▸ **TASK INSTRUCTIONS**: The required output is the stretch from the line containing "This screenshot has height=743, width=570." through the line containing "the panel with" in the records below, unaltered and with no pictures.

▸ **DATA FOR ANALYSIS**:
================

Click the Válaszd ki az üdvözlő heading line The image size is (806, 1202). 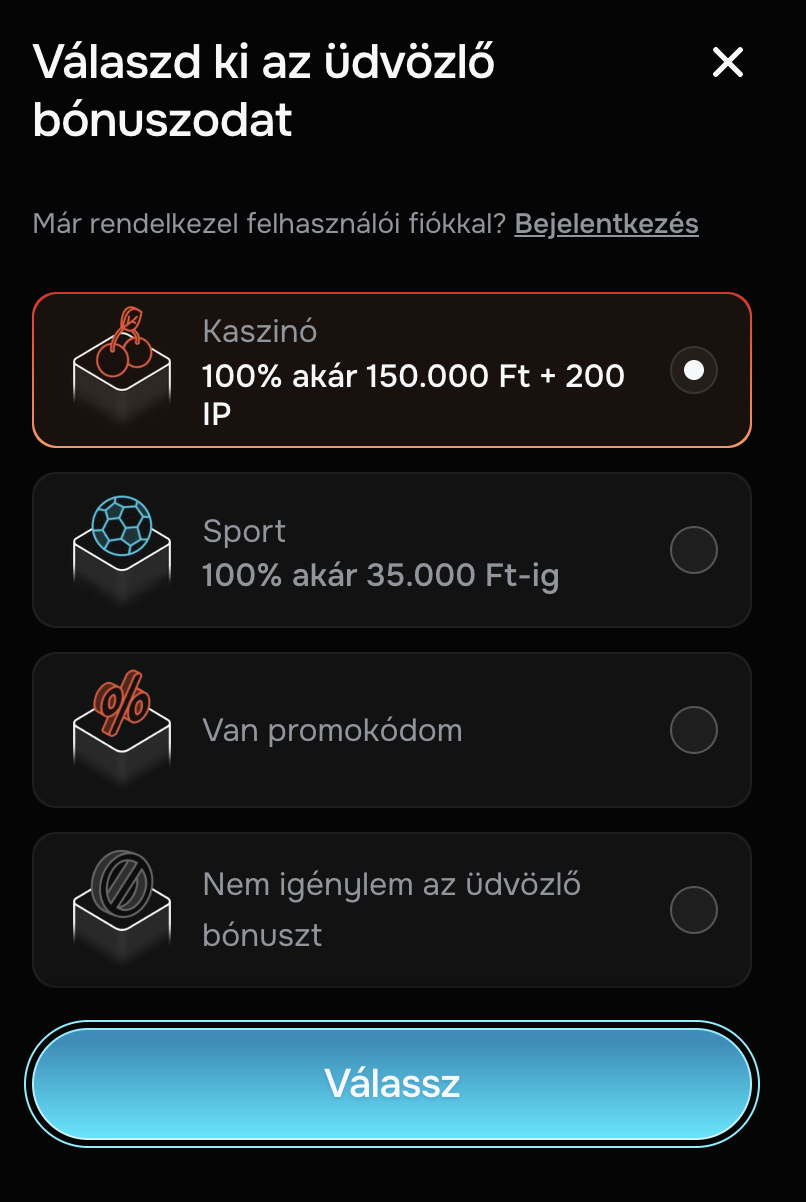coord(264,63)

================

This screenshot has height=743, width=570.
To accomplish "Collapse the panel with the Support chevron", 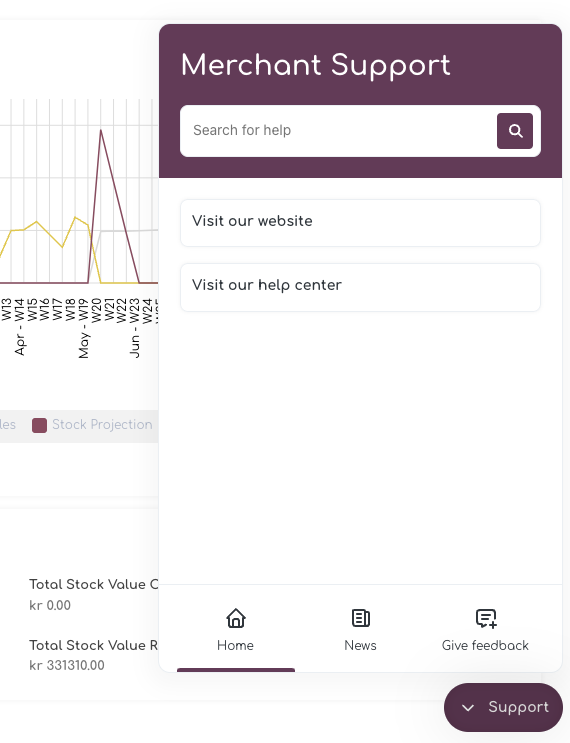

================

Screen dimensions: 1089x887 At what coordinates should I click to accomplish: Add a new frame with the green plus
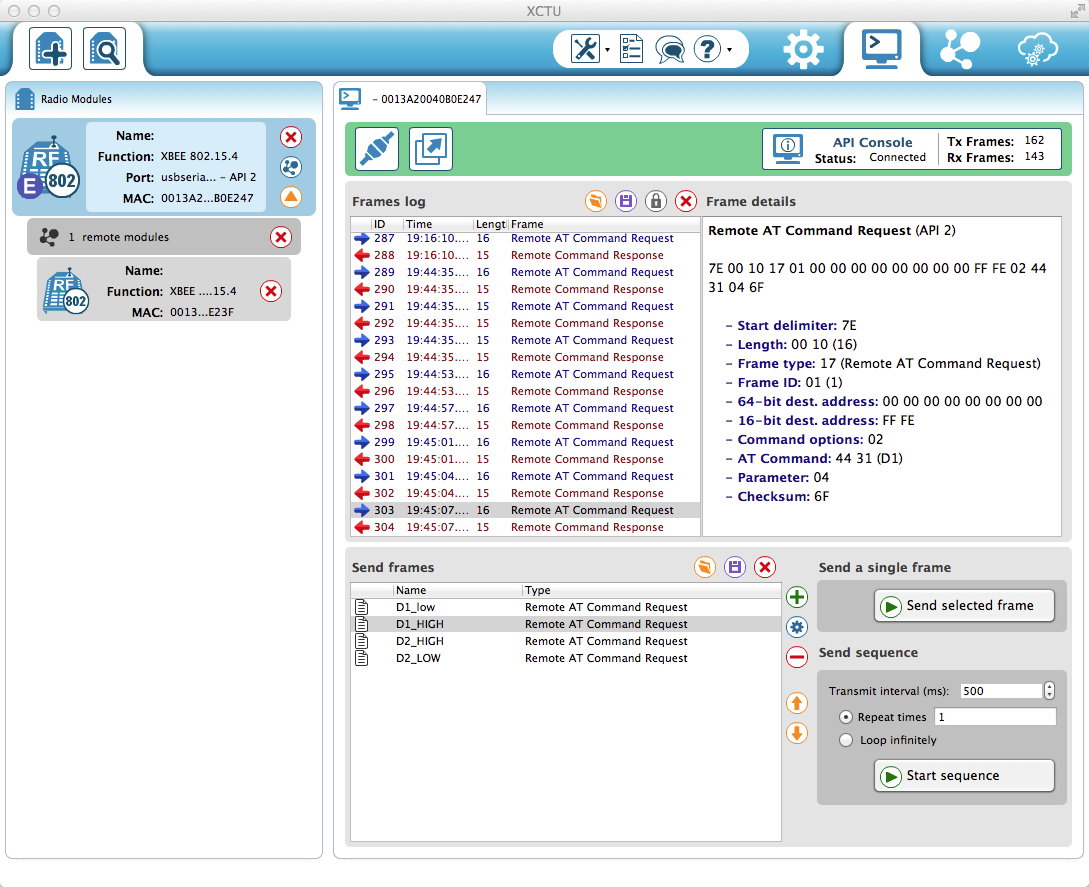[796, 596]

================

▸ **ANSWER FOR THIS EXERCISE**:
This screenshot has height=743, width=570.
To accomplish "Collapse the panel with the Support chevron", 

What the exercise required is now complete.